Provided passage.
(begin)

On the face of it, Bonnie Critchley is an unlikely giant killer.
First, she is a rookie politician who is running as an Independent. And she is facing Pierre Poilievre, a national party leader with two decades of experience in federal politics.
Second, Bonnie Critchley is a gay woman running in rural Alberta, the most socially conservative province in the country. Her candidacy has raised a vile ruckus on social media. It forced Critchley to recently reassure Canadians that there have been no death threats against her or her team. The attacks are all the work of internet trolls she called “keyboard warriors.”
“It’s honestly not a thing. I have been door knocking since Day 1 and all of my neighbours, whether they agree with me or not, have been fantastic.... Every conversation has ended with a smile and a handshake,” she said in an Instagram statement.
And then there is the riding Critchley is contesting, Battle River-Crowfoot. The Conservatives have crushed all comers by striking margins in recent federal elections.
The Conservative Party of Canada ran the table with 85.5 per cent of the vote in 2019, 71.4 per cent in 2021 and 82.8 per cent in 2025. By comparison, the Liberals got just over four per cent of the vote in 2019 and 2021, and 11.7 per cent in 2025. If the mainstream parties can’t get votes in this riding it will be even tougher for Independents.

(end)

Raw data.
(begin)

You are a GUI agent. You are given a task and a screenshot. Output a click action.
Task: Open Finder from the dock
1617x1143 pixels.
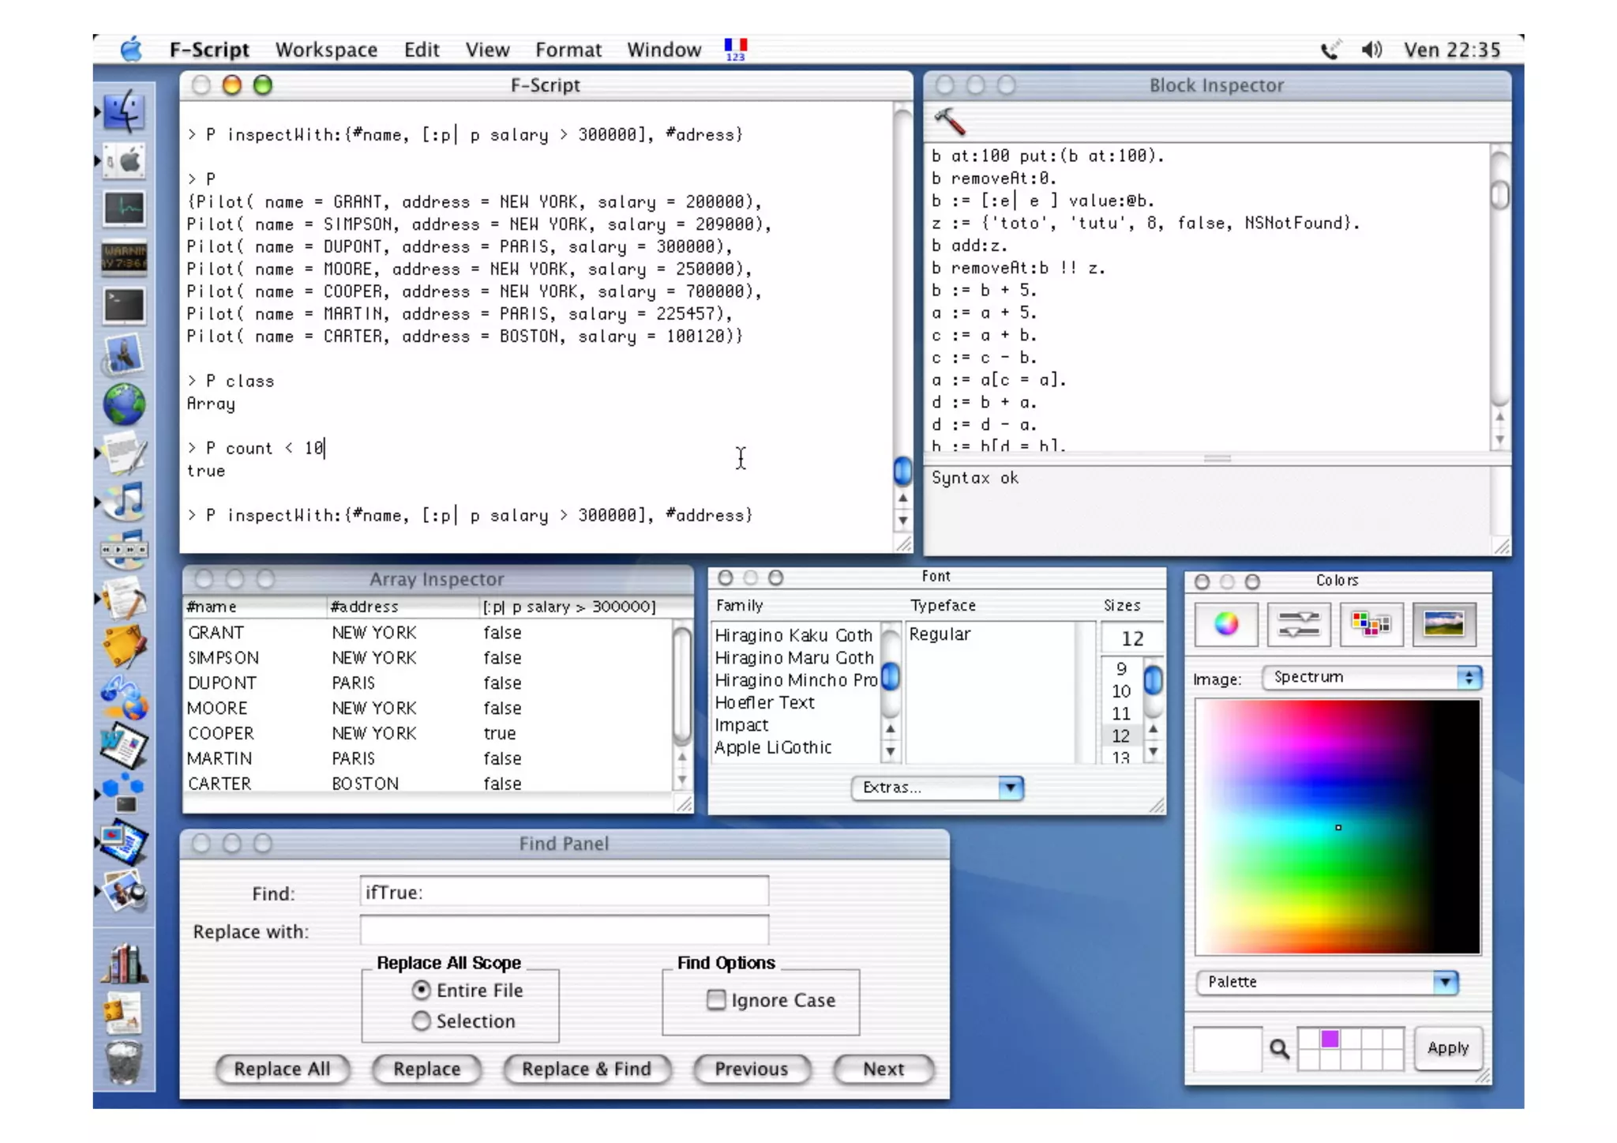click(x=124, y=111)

(end)

Please continue the article on Bonnie Critchley's Independent campaign against Pierre Poilievre, picking up after its last sentence.

Nor will it help that there are more than 130 candidates on the ballot — part of a continuing protest sponsored by the Longest Ballot Committee against Canada’s first-past-the-post electoral system.
Battle River-Crowfoot is so dyed-in-the-wool Tory blue that the polling agency 338Canada puts the likelihood of Pierre Poilievre winning the riding at 99 per cent.
That said, Bonnie Critchley is not a person to shy away from a daunting fight. She is a fifth-generation, 22-year military veteran. She made history as one of the first women to serve in a Canadian combat arms unit, deployed to Afghanistan in 2011 and earned promotion to master corporal.
The cover of her media kit cuts straight to the question she must answer for voters. “Who the heck is Bonnie Critchley?”
The answer is complex. She is the veteran who returned from her combat deployment suffering from operational stress injury.
In the immediate aftermath of her service, she was an irritable insomniac who avoided crowds and fireworks after months of coming under enemy rocket attacks. In her own words, Critchley said she came back from Afghanistan with the “attention span of a squirrel and the focus of a goldfish.”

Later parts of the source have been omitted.